Description
A number of users have asked how to add new content to an existing index without needing to re-run the entire process. This is a feature we are planning, and are in the design stages now to ensure we have an efficient approach.
As it stands, new content can be added to a GraphRAG index without requiring a complete re-index. This is because we rely heavily on a cache to avoid repeating the same calls to the model API. There are several stages within the pipeline for which this is very efficient - namely those stages that are atomic and do not have upstream dependencies. For example, if you add new documents to a folder, we will not re-chunk existing documents or perform entity and relationship extraction on the existing content; we will simply fetch the processed content from the cache and pass it on. The new documents will be processed and new entities and relationships extracted. Downstream of this, the graph construction process will need to recreate the graph to include the new nodes and edges, and communities will be recomputed - resulting in re-summarization, etc. You can get a sense of this process and what downstream steps may be re-processed by looking at the data flow diagram.
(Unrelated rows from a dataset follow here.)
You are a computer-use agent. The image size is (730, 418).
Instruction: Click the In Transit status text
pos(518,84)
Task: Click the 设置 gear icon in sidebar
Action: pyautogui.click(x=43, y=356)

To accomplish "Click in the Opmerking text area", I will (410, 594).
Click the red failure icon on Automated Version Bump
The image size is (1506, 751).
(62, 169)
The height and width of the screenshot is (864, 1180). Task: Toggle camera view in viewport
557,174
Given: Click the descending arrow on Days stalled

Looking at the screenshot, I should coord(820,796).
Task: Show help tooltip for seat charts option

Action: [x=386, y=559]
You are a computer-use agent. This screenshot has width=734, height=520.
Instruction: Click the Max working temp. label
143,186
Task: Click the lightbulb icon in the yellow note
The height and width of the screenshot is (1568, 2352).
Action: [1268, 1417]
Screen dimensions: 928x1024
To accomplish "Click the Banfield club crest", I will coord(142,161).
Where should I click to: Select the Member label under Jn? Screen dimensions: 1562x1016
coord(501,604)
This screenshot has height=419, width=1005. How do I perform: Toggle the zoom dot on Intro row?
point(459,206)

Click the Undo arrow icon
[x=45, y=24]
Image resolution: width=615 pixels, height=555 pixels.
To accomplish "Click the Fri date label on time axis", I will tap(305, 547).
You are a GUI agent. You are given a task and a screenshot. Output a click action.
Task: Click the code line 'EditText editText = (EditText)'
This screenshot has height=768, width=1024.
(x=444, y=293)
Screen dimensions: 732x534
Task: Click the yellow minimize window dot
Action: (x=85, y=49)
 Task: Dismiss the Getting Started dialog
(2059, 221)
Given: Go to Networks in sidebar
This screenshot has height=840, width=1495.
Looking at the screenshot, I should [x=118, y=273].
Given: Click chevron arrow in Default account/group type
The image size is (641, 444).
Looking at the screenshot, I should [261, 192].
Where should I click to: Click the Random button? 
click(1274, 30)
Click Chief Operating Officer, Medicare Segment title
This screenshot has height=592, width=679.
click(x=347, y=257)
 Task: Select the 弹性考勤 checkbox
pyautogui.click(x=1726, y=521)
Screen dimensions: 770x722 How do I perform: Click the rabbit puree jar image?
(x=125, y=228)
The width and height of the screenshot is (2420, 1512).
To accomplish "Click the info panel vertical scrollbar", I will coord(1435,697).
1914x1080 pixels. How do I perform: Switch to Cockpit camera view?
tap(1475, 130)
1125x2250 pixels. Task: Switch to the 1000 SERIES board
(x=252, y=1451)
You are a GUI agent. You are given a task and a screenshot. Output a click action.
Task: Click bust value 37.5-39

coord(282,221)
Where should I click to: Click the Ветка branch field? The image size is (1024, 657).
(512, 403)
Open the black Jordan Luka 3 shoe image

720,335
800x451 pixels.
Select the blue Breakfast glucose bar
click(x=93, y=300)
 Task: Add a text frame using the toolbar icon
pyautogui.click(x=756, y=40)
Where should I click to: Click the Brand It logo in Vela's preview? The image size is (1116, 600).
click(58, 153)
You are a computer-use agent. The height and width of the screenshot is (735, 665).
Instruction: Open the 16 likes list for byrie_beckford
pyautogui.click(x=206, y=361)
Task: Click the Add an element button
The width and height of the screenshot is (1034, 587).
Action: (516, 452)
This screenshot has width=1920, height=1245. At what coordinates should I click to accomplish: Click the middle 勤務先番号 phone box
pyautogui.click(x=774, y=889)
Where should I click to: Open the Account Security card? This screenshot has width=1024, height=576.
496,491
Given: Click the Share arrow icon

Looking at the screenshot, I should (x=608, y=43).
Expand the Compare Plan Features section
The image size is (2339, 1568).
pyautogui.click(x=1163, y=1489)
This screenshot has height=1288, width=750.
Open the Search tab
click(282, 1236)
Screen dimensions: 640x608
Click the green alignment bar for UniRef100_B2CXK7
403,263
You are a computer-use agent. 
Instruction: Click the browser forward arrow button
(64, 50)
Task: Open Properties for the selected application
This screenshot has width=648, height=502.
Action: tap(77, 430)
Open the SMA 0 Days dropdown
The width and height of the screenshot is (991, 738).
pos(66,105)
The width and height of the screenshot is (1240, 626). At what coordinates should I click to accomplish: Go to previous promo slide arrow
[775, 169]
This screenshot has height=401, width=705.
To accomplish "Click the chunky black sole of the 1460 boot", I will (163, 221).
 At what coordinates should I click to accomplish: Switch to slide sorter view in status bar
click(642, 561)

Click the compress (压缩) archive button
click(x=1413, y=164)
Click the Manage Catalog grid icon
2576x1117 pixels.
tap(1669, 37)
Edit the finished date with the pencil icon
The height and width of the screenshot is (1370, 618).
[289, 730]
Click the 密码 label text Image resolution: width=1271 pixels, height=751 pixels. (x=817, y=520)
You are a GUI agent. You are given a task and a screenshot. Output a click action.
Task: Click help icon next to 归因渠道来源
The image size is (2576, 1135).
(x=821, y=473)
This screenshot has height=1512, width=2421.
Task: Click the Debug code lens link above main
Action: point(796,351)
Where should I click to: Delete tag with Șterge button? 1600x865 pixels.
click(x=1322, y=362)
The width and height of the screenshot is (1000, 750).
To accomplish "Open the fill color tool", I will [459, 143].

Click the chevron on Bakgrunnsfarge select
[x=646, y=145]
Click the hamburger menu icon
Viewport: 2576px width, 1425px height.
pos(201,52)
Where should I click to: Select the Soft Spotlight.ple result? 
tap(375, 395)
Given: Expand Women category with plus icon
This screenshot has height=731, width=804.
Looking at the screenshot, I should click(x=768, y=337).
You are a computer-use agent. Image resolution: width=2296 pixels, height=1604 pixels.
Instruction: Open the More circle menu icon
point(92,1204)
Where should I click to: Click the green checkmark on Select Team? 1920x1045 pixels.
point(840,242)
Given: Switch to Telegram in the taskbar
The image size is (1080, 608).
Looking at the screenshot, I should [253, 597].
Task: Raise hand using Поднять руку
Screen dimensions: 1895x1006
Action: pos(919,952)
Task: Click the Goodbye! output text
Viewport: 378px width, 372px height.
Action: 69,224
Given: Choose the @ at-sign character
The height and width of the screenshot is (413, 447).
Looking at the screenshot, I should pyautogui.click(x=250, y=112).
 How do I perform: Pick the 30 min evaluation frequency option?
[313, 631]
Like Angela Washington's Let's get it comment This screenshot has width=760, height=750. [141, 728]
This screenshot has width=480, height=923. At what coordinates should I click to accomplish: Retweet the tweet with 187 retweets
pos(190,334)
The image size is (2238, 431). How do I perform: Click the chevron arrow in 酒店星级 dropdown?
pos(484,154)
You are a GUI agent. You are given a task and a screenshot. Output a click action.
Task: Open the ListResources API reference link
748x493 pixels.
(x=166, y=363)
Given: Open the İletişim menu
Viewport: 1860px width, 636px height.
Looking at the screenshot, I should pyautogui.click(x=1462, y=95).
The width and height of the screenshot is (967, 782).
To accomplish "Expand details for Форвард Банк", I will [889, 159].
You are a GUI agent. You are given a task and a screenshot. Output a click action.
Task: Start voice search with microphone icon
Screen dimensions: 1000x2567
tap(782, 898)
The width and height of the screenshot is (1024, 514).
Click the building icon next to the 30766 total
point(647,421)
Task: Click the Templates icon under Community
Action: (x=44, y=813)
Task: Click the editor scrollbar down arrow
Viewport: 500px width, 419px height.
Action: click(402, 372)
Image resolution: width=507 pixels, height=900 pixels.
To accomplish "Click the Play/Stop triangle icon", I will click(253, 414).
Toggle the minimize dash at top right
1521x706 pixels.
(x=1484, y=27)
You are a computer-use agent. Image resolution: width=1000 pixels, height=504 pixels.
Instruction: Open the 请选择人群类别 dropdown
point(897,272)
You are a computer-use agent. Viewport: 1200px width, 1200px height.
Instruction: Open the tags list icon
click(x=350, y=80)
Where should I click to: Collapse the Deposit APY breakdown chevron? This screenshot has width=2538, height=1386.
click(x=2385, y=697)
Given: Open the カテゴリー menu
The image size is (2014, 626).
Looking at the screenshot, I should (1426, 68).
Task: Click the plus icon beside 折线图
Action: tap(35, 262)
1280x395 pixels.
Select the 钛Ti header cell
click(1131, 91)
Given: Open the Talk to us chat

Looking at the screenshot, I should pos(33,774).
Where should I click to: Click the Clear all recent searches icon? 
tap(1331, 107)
Describe the solution you'd like
An ideal solution would be to add a new command to GraphRAG such as update
that can be run against new data and augment an existing index. Considerations here include things such as evaluating the new entities to determine if they can be added to an existing community, and when those communities have been altered enough to constitute a "drift" that needs recomputing. We could also perform analysis to determine which communities have been edited, such that we ignore summarization on those that haven't changed.
Additional context
We also need to consider the types of analysis incremental ingest can enable beyond just "updates". For example, daily ingest of news with thoughtful graph construction/annotation could allow for delta analysis such that questions like "what happened with person x in the last 24 hours" or "catch me up on the news themes this week".
Some desired types of editing users have described in other issues:
- Adding new documents
- Removing old documents
- Editing the graph itself
Scope
For now we are going to limit the scope of this feature to just an incremental index update to append content, and not worry about removal, manual graph editing, or the metadata tagging that would be required to do delta-style queries.
Approach
Putting here a little more detail on the approach we've discussed. It largely echoes what I put above as ideas, but I'll repeat for clarity:
- We will create a new
graphrag.append
command to run updates that add content. The reason for a new command is so that the originalgraphrag.index
is predictable in its behavior, i.e., that users know that communities will always be recomputed so they don't have to worry about model drift. - The append command will try to minimize community recomputes so that summarization is not performed again. If certain thresholds are met, recompute may be required, so the worst case degrades to the same performance as a normal indexing.
- The first efficiency optimization will be to attempt to place all new entities into an existing community rather than re-running Leiden and triggering updates for everything.
- We will only run summarization on those communities whose membership has changed, i.e., their new entity inputs should trigger resummarization in order to account for the new content.
- We will establish user-configurable thresholds to determine when Leiden must be re-run, such as the number of new entities that don't find an existing community, or possible a measure of the modularity change of the graph (TBD).